▸ WORK ORDER
Take each line in the entries below that holds "Sort" and show it.

▸ MATERIAL FOR THIS EXERCISE
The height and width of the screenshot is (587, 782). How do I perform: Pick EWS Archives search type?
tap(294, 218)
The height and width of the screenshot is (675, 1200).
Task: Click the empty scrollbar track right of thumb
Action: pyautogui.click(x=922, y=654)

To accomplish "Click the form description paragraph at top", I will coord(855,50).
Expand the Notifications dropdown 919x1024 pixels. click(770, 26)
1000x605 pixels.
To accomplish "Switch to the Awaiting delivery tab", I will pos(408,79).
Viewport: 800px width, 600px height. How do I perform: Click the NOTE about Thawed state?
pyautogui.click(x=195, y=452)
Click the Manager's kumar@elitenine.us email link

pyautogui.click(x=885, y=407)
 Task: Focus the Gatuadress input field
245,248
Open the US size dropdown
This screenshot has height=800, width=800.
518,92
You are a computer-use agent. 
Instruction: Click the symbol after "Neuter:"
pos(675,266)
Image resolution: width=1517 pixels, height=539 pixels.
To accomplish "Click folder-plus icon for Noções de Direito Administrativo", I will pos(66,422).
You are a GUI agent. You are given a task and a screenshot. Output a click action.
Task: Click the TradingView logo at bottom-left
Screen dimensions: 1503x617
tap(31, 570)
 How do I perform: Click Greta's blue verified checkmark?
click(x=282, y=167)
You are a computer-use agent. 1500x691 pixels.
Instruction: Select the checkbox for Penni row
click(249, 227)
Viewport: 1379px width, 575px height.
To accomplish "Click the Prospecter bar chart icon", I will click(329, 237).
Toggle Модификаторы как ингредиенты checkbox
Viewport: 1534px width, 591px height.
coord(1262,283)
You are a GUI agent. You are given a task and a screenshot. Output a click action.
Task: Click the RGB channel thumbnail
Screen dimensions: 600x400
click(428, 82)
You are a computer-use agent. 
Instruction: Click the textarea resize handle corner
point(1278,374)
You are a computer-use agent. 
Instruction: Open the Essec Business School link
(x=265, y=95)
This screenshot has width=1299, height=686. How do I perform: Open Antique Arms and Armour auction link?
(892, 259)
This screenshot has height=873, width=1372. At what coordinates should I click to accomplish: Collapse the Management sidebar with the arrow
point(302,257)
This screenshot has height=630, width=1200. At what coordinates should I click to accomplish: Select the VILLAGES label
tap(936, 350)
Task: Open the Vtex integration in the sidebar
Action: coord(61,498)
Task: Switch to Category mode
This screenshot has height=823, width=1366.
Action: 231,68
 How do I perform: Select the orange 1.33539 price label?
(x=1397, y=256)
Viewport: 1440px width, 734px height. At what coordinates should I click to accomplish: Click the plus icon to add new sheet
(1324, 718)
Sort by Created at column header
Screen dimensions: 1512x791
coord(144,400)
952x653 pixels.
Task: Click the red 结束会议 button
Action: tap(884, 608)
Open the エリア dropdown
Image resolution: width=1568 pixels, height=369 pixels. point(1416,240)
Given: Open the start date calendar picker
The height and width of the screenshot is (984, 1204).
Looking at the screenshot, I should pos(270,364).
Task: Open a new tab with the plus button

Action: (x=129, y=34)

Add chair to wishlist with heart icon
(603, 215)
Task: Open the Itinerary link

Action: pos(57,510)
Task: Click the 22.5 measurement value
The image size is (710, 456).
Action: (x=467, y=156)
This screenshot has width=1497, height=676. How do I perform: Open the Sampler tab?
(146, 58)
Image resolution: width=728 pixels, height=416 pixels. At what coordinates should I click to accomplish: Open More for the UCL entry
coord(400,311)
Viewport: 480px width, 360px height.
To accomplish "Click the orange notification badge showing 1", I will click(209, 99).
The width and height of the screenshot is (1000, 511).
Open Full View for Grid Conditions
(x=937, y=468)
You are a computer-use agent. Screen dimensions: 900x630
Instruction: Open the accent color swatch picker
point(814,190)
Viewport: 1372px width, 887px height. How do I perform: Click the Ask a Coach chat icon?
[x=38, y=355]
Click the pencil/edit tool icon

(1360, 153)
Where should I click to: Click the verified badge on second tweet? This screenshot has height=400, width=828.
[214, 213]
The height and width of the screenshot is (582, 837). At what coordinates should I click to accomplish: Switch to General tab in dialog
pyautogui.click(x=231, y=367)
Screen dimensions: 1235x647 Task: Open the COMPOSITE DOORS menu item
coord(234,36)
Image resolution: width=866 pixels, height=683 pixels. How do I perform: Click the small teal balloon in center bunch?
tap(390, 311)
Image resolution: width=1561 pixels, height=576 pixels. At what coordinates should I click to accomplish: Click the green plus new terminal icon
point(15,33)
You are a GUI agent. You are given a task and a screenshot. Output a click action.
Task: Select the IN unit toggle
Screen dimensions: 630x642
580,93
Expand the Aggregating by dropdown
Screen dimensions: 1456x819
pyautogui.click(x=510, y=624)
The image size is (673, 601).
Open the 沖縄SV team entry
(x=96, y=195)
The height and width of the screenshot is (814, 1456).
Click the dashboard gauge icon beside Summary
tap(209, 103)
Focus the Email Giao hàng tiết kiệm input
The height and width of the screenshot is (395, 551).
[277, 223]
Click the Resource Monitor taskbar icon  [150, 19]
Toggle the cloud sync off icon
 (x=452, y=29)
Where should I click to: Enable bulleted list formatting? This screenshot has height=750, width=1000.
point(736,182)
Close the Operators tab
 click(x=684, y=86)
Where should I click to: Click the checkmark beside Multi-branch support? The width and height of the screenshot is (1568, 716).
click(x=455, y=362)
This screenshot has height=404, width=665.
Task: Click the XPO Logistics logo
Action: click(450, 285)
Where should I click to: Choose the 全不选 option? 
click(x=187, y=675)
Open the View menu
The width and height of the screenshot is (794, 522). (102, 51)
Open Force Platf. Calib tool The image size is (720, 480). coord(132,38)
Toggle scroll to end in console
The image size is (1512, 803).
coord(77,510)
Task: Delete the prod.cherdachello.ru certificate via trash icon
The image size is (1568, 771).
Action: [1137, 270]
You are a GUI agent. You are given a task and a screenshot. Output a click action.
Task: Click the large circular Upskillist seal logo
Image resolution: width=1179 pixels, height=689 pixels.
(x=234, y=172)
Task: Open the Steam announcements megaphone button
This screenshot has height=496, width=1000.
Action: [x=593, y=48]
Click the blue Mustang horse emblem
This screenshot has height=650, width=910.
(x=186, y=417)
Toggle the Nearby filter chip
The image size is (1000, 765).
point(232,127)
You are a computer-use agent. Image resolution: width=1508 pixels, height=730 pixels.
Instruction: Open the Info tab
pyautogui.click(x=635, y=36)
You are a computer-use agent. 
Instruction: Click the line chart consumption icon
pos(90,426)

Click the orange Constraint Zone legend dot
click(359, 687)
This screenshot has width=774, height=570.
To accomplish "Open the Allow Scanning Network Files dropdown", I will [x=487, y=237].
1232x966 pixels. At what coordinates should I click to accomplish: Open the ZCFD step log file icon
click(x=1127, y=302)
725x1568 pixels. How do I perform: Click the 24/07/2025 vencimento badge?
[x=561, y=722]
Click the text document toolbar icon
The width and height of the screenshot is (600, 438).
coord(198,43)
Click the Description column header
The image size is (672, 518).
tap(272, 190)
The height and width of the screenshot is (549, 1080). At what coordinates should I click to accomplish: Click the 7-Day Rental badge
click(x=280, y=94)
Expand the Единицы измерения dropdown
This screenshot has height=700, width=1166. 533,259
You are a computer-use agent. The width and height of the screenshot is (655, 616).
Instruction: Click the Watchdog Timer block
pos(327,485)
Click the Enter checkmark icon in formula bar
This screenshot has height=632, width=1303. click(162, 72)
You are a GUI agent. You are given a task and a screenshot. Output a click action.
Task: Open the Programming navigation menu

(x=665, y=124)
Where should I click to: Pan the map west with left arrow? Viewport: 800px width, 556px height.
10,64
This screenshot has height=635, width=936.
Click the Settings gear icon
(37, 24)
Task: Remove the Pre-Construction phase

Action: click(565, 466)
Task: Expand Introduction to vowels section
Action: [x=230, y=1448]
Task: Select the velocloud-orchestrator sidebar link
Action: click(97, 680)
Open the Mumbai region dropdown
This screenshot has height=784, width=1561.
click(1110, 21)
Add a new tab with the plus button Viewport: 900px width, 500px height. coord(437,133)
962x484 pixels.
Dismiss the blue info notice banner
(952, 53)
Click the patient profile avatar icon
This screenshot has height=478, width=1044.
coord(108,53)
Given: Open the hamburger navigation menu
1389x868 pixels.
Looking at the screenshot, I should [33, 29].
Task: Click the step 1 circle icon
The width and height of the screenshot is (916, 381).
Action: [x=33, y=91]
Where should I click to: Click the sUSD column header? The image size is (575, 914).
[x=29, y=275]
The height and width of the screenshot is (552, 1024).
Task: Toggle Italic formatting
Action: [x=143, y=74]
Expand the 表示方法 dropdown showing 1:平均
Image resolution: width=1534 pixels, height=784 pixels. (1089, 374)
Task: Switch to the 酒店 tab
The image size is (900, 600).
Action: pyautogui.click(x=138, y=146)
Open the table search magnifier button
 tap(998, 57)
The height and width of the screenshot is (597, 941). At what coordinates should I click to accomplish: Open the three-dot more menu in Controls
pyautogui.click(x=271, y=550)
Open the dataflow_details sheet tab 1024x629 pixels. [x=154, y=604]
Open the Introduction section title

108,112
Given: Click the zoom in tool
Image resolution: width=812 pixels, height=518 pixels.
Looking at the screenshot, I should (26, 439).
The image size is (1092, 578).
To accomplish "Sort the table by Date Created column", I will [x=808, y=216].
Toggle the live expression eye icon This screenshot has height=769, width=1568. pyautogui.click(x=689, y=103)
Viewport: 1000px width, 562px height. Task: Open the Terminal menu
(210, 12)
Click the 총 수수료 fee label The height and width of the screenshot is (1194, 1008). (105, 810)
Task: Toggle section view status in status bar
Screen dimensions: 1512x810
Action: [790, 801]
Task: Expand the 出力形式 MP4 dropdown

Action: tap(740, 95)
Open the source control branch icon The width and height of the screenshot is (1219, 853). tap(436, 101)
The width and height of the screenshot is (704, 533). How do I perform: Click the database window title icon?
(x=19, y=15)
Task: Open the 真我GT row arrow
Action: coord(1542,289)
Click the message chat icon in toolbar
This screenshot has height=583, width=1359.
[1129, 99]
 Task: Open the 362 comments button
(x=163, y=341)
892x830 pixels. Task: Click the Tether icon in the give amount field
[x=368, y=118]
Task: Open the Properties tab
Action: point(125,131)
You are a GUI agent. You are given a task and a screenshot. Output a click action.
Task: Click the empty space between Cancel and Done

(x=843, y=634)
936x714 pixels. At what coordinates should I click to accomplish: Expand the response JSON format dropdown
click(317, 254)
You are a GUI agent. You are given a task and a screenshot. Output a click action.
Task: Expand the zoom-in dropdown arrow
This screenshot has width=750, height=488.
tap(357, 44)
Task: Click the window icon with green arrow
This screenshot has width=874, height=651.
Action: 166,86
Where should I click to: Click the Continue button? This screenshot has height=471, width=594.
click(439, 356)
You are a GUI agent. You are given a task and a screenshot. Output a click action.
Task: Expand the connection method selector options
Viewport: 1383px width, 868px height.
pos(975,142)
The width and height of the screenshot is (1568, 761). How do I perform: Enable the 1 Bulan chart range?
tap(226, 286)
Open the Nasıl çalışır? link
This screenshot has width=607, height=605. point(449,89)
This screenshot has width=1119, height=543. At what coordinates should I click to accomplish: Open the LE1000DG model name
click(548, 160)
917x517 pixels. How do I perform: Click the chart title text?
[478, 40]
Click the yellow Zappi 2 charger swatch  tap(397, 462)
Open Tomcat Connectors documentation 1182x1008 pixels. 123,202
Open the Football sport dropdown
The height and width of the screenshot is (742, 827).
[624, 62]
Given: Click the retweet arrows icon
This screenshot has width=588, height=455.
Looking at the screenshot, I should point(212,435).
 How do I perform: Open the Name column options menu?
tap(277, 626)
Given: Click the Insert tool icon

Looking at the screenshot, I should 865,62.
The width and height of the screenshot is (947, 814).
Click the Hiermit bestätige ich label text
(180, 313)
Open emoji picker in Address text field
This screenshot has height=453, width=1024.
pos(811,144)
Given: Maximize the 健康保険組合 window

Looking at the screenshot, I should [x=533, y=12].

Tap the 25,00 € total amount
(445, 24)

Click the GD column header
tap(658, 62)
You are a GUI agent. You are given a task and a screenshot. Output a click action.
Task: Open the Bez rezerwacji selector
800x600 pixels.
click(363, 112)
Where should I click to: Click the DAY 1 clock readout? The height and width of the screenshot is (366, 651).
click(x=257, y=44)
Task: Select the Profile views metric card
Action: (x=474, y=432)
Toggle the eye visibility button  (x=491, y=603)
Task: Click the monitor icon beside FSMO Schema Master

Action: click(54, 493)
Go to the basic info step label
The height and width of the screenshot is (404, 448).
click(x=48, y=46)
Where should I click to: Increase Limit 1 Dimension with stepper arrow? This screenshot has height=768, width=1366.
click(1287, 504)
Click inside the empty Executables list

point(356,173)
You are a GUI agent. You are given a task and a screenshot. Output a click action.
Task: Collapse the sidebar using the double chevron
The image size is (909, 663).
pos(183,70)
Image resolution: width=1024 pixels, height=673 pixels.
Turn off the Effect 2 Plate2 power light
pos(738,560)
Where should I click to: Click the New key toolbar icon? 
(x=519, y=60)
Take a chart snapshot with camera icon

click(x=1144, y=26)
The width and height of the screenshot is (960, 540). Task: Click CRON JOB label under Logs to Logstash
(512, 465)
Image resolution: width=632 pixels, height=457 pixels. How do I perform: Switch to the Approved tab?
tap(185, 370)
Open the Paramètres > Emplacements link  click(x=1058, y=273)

▸ EXPECTED OUTPUT
Sort by Created at column header
To accomplish "Sort the table by Date Created column", I will [x=808, y=216].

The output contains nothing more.